According to estimates, around 10 films could survive in India out of 10,000 films made in the Silent Era. Films like“ Alam Ara” (1931), “Savkari Pash” (1925), “Balidan”(1927), “Khoon ka Khoon” (1935) reveal the darker side of facts in which these films could not be preserved and not even a single print survives. Important among these are the likes of “Alam Ara” which has been credited for being India’s first talkie which incorporated sound technologies.Completing 85 years of its release, it remains the landmark shift of India’s cinematic experience. Baburao Painter’s “Savkari Pash” is also equally relevant as the first Social Realist film of India. It managed to side-line the popular concepts of films made around Mythology at that time. The birth and inception of Parallel Cinema in India which was further taken off by it.
But, in Northeast India, potential representative of its cultural and social realities has been made through films which are yet to get regional attention. These films haven’t been yet lost in time and pointedly draw from the social realities. A look at some of them will reveal the challenges, social realities and life around in the Northeast.

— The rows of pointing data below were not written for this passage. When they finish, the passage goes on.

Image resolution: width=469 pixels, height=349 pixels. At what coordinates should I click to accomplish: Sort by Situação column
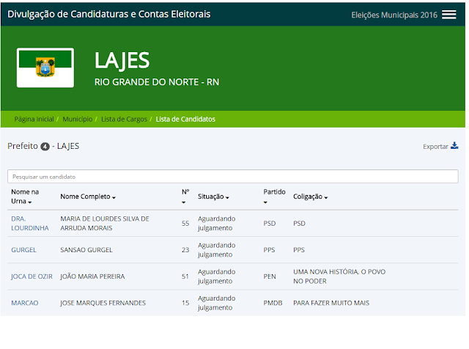tap(213, 196)
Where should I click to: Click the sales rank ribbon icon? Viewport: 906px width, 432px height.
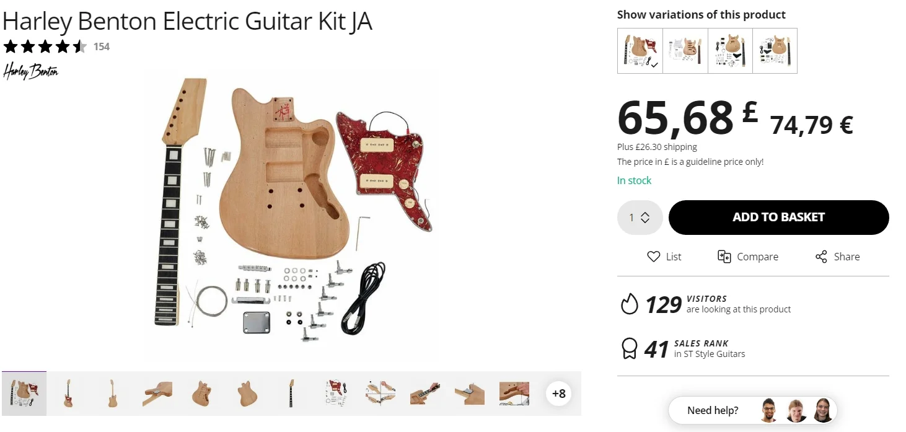click(629, 349)
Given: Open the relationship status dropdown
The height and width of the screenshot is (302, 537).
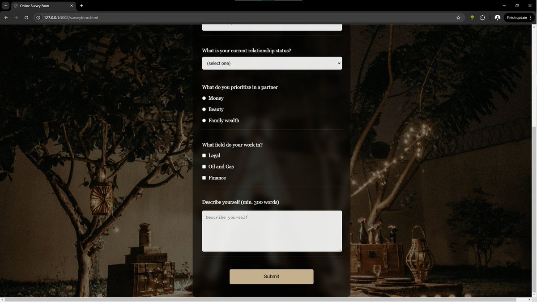Looking at the screenshot, I should point(271,63).
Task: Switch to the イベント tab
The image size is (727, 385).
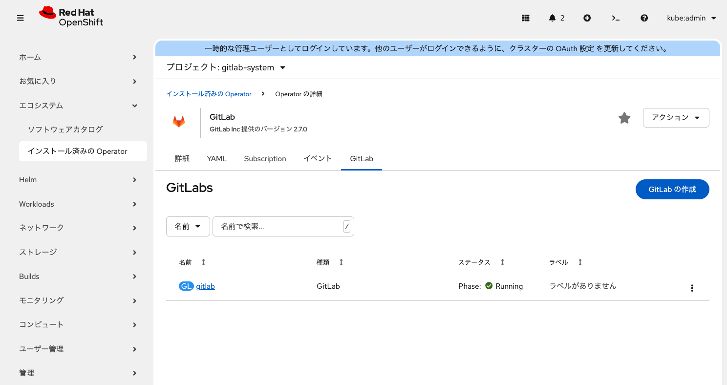Action: [x=317, y=158]
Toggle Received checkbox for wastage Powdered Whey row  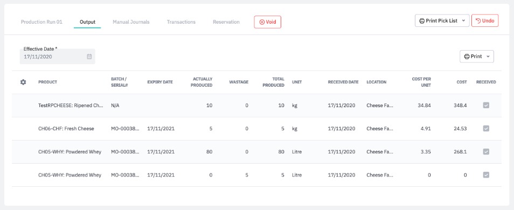pyautogui.click(x=486, y=175)
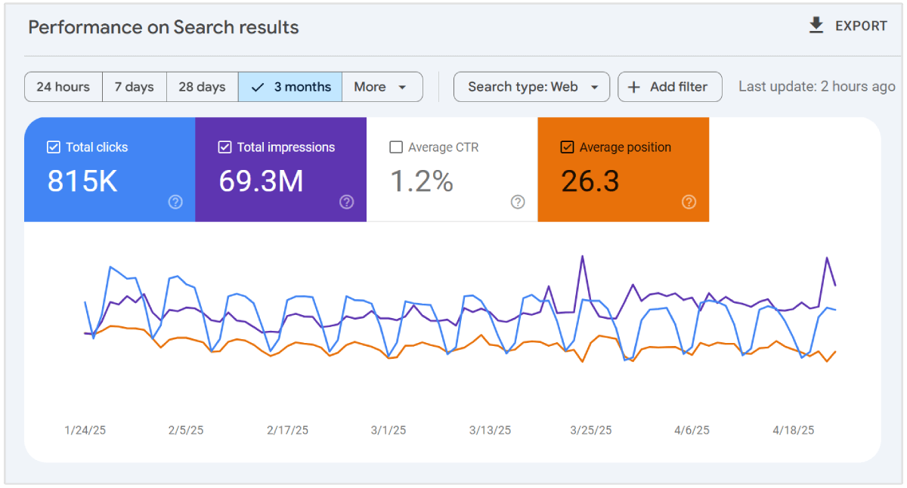Click the checkmark icon on 3 months
The width and height of the screenshot is (907, 488).
coord(258,87)
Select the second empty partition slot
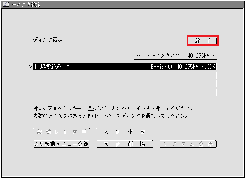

Film-maker Joseph Pulinthanath in his feature film “Yarwang” (2008) in Kokborok language has highlighted the large-scale displacement of indigenous people by a Hydel Project in Tripura in the 1970s. The director commented that the film was a result of the numerous encounters the team had with displaced people. He also added, “All the incidents and the emotional turmoil depicted in the film were based on true events and were included because we found that they were all etched in the subconscious psyche of the people. “Yarwang” is his second feature film in Kokborok and he had previously worked on his first feature titled, “Matei”.
“Dau Huduni Methai” (2015) literally meaning ‘Song of the Horned Owl’ is a Bodo language drama film by director Manju Bora. According to a myth in the Bodo Community, an exploited man after his death transforms into a horned owl (Hudu) and comes back to his home and keeps calling from a tree. The film uses this myth as a metaphor to intensify the thematic development of the story. The film focuses on the social and political upheavals of the indigenous Bodo Community through the eyes of Raimali, a young rape victim. Borah has carefully structured the narrative and contrasted its disruption with local folklore with the background of separatist violence. This film garnered international recognition with screening at the Montreal World Film Festival.
“Tezpur 1962” This documentary has won the National Award for the Best Investigative Film in the Year 2016. Tezpur often referred to as the cultural capital of Assam was the hotbed during the Sino-India War of 1962. The town was evacuated due to assumptions of Chinese aggression. Since much information of the entire episode is not available, the film maker Samujjal Kashyap makes a great attempt in unearthing some of the most significant aspects of that time.
“The Head Hunter” (2015) is a film on a man of the Wancho Naga tribe who is lured to the materialistic world and abandons his traditional practice of head hunting. According to some Naga animist beliefs, human skulls did possess a life force that could ensure the prosperity of crops, animals and tribal clans. Thus head hunting was practiced heavily and the Nagas which only shifted when Christian missionaries made inroads into their Community. The director Nilanjan Dutta has portrayed the subject with total commitment to the aesthetics and it stands out as something which could be well lost in time.
Manju Borah has been a veteran in depicting the lives of the Missing communities belonging to Assam. In “Ko:Yad” (2012) Borah talks about the life of the protagonist Pokkam who lives by the river. The Missings have a oral tradition of communication and refer to the creator as ‘Abotani’. In the year 1991, Gautam Bora had also made a documentary to disclose on the hardships faced by this community due to the various natural mishaps and poor infrastructural facilities. The documentary was titled, “Sons of Abotani”.
“Riders of the Mist”(2015) is a documentary by Roopa Barua on a century old bareback pony racing tradition in the state of Assam, India. This documentary is a portrayal of the races as they unfold, the jockeys of the Missing Community and their lives and these ponies that become part of the tradition every year. This had opened to much acclaim and appreciation at the Hague Indian Film Festival.